(Brano proposto):
----------

3L. Nella qualità del nostro ascolto della Parola è dunque in gioco la nostra libertà cristiana. «State dunque saldi», dice Paolo, «e non lasciatevi imporre di nuovo il giogo della schiavitù».

4L. Per questo, accogliamo il seme con un cuore fedele, desideroso, assiduo, che sappia avvolgerla, conservarla e le permetta di dispiegare tutta la sua fecondità.

Tutti

Liberami, Signore Gesù,
dal credermi più sapiente di te
per sentire la sete della tua Parola.

Liberami dal facile desiderio di cambiare modo di vivere
lasciando tutto come prima.

Liberami dalla tentazione di comprare una Bibbia
solo per tenerla in mostra nello scaffale di casa.

Liberami dalla tentazione di non comunicare agli altri
la tua Parola, soffocandola in me.

Rendimi, Signore Gesù, un campo aperto e arato
ove la tua Parola cresca e produca il massimo utile.

Fa’ di me, o Signore, un uomo “posseduto” dalla Parola,
così da camminare sempre a te vicino e con te nel cuore,
sorridendo alla vita per amore.

Pausa di Silenzio

5L. Gesù amava i campi di grano, le distese di spighe, di papaveri, di fiordalisi, di margherite. Dice: «Neanche Salomone in tutta la sua bellezza fu mai vestito come ì fiori del campo». E oggi osserva un seminatore e nel suo gesto intuisce qualcosa di Dio.

6L. La gioia di immaginare un Dio così: che esce a seminare per le strade del mondo e del cuore, che sparge a piene mani i suoi germi di vita. Ed è subito profezia di estate, di pane, di tavole imbandite, di fame finita.

5L. Questa parabola contiene la certezza che domani io sarò più vivo di oggi. E questo non per mio merito, ma per merito della seminagione perenne di Dio in me, che sono terra di sassi e spine, eppure capace di ricevere e dare vita.

6L. Dio è come la primavera del cosmo, e noi dovremmo riuscire a essere l’estate del mondo, l’estate che porta a maturazione i suoi semi e l’autunno profumato di frutti.

5L. Ogni cuore è una zolla di terra buona, adatta a dare vita ai semi di Dio. Eppure quante volte ho fermato il miracolo, io che sono strada calpestata, terra di pietre e sassi, io che coltivo spine nel cuore.

----------

(Righe fornite):

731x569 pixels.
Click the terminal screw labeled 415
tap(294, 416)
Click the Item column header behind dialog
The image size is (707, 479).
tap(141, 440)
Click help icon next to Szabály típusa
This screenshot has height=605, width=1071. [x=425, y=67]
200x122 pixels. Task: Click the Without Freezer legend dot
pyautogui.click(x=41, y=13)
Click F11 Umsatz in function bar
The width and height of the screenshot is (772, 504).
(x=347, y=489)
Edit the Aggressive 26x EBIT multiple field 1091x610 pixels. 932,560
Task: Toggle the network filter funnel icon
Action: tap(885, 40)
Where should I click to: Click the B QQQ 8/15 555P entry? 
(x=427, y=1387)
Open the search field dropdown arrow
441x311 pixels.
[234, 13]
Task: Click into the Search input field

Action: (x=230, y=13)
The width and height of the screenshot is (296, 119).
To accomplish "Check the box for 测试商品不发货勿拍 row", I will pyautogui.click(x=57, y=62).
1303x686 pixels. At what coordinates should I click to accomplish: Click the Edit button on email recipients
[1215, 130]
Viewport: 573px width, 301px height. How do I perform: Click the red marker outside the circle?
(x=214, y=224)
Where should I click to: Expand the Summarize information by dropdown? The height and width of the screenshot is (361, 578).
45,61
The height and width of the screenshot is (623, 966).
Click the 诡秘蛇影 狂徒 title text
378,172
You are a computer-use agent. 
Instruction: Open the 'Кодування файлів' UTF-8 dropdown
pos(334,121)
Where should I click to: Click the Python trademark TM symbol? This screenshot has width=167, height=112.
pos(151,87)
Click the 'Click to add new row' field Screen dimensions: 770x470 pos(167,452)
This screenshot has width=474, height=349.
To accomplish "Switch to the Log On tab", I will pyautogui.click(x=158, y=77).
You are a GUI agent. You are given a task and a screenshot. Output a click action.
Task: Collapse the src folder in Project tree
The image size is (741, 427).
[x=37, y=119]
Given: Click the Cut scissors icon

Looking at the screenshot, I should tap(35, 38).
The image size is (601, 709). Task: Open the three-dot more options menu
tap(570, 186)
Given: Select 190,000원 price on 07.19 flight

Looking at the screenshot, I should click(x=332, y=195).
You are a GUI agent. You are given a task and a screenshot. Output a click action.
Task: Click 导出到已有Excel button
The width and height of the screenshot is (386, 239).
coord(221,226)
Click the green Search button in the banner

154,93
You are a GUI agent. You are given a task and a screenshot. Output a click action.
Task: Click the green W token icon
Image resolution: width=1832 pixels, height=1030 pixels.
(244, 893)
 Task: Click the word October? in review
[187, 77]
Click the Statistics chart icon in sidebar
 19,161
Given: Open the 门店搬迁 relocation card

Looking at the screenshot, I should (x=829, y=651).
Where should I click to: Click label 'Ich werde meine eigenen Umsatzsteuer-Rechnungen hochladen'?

----------

(Consegna): Citi testualmente il brano sulla parabola del seminatore dalle parole "4L. Per questo, accogliamo" fino alle parole "la sua fecondità." incluse. Per lo svolgimento ci si basi esclusivamente sul brano.

(Risposta):
4L. Per questo, accogliamo il seme con un cuore fedele, desideroso, assiduo, che sappia avvolgerla, conservarla e le permetta di dispiegare tutta la sua fecondità.